Microbial Biofactories for the Synthesis of Antimicrobial Peptides
Keywords:
Microbial biofactories, Antimicrobial peptides, Synthetic biology, Metabolic engineering, Drug resistance, Peptide production.Abstract
Making antimicrobial peptides (AMPs), which show great potential as novel approaches to treat illnesses resistant to medications, depends on microbial biofactories, which have become very helpful. Effective against a spectrum of microorganisms, AMPs are a class of naturally occurring peptides. This makes them feasible choices for combat of newly emerging viral infections. Making AMPs via conventional chemical synthesis techniques might therefore present challenges like cost, lack of numerous AMPs, and limited availability of them. This has spurred research on bacterial systems as biofactories producing AMP.Yeasts, bacteria, and fungi among other microorganisms are being altered to overexpress AMP genes and produce peptides into the growth media. This increases production's cost-effective scalability. Thanks to synthetic biology technologies, metabolic engineering, and fermentation optimisation, the manufacturing of AMP in microbial systems has become much more efficient and prolific. To demonstrate that they can support the high-level translation of bioactive peptides, Escherichia coli, Bacillus subtilis, and Saccharomyces cerevisiae have been employed effectively as host organisms to create various AMPs. The ability of microbial biofactories to generate a wide range of diverse AMPs with varying antibacterial characteristics is among their greatest advantages. By use of natural biochemical pathways or by generating novel peptide sequences via genetic engineering, microorganisms may produce peptides that target certain bacteria or halt resistance mechanisms in their tracks. Furthermore, the synthesis of AMPs by microorganisms makes it possible to add post-translational modifications such as glycosylation and cyclisation, which can increase their stability, bioactivity, and therapeutic value. Notwithstanding these developments, numerous issues still need to be resolved before we can completely maximise the AMP generation by microorganisms.
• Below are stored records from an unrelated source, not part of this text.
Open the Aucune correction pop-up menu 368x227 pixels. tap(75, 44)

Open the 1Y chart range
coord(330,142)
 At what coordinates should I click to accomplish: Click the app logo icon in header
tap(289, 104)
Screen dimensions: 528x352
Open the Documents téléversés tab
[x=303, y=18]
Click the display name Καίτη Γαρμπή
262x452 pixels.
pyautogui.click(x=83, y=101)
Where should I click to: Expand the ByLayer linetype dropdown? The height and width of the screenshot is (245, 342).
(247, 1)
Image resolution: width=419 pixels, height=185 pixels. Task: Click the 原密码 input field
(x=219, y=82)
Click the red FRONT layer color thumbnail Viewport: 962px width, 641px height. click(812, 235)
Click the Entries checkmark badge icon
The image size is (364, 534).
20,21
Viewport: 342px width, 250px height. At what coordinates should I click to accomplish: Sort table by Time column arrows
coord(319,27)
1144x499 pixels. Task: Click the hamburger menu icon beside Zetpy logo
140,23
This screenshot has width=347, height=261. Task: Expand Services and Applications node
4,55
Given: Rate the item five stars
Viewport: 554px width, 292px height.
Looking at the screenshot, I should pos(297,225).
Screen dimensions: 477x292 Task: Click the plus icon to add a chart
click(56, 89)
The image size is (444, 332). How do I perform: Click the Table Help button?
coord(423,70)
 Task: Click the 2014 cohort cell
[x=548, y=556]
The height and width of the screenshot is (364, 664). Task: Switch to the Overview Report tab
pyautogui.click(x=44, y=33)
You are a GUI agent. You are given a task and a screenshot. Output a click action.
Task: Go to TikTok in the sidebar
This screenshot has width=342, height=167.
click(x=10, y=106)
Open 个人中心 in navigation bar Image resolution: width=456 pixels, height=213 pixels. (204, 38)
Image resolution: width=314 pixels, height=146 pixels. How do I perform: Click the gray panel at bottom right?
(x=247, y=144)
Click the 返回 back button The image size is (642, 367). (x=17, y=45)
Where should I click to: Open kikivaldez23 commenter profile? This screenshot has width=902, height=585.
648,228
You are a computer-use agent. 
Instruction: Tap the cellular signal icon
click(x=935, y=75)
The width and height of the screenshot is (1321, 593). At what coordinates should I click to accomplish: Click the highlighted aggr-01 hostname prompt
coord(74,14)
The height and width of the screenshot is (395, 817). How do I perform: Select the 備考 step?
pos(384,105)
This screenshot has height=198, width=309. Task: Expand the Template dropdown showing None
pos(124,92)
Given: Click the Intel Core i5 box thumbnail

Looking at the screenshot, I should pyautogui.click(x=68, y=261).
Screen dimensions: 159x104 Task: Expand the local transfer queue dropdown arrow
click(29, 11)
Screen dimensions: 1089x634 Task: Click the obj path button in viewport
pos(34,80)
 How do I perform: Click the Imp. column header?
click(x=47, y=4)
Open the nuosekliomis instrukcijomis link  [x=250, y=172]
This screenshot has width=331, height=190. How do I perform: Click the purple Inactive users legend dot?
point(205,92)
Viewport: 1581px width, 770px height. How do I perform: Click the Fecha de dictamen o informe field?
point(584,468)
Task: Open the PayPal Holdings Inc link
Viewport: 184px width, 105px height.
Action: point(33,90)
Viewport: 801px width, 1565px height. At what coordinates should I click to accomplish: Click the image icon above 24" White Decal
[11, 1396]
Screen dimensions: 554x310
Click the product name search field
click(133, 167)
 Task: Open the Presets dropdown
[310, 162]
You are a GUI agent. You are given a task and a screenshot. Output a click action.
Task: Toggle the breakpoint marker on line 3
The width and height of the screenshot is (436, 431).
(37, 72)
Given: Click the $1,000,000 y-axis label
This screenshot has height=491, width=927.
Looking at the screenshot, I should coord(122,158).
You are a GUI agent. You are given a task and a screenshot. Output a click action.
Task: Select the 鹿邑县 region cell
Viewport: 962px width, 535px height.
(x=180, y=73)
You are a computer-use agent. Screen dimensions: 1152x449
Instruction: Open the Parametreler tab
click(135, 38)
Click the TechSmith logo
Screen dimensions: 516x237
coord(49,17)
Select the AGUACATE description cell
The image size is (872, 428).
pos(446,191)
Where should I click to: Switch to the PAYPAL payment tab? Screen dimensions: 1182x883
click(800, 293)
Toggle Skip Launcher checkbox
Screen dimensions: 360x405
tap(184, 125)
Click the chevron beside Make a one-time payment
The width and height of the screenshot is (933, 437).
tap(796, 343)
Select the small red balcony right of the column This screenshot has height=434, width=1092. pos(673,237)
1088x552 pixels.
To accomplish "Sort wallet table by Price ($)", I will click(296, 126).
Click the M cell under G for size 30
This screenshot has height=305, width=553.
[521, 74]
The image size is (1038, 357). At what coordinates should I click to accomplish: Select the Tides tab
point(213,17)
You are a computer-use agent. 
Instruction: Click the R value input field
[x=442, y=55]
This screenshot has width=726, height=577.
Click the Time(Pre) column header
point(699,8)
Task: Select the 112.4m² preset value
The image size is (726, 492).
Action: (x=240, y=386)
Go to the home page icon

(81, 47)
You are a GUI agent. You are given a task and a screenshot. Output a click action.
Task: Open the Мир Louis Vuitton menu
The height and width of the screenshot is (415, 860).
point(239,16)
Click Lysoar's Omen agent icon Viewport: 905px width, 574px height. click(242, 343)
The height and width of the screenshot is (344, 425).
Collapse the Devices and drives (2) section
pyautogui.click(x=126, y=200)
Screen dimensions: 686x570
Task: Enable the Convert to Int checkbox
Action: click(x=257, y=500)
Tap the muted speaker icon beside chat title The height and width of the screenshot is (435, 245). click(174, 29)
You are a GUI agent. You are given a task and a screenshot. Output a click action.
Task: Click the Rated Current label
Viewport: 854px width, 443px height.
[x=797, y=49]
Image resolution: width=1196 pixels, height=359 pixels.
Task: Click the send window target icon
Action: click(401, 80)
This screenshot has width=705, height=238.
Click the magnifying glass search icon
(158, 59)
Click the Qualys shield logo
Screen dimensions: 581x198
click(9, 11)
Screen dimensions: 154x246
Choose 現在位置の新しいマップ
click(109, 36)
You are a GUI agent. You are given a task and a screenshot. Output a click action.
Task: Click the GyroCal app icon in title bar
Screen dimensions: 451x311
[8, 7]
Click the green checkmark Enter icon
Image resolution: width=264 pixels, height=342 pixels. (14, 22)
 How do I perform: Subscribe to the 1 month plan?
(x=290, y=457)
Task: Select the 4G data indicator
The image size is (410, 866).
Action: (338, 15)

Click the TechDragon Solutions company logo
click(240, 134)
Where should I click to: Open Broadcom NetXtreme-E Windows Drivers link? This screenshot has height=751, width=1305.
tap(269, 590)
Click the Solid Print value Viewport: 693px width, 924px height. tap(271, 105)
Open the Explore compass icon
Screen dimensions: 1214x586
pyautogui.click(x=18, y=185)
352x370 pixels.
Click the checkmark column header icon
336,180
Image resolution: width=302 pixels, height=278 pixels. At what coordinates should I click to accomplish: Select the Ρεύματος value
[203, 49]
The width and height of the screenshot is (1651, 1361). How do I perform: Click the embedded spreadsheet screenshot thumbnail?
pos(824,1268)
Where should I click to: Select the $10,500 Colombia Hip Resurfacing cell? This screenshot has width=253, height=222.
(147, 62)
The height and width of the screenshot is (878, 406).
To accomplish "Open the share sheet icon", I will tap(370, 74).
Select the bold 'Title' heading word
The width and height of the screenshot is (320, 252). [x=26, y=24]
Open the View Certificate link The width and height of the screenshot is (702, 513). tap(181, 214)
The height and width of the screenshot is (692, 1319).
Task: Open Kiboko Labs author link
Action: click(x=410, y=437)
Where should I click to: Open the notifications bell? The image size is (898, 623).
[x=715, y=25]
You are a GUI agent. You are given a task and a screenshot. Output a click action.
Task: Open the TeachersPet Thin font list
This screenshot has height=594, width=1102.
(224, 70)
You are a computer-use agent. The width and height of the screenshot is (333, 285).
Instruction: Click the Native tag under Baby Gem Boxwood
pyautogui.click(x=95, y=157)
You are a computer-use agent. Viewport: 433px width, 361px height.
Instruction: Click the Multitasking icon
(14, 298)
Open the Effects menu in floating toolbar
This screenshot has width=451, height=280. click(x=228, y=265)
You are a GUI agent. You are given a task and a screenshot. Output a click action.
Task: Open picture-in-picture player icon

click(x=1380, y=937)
These include host-cell toxicity, peptide solubility, and processing techniques. Future research aims primarily to raise the efficiency and volume of AMP manufacturing. Creating more stable microbial strains, improving fermentation techniques, and researching novel microbial species that especially produce AMP can help to accomplish this. Furthermore crucial for producing novel AMPs more effective in killing bacteria is the use of computer algorithms and systems biology approaches.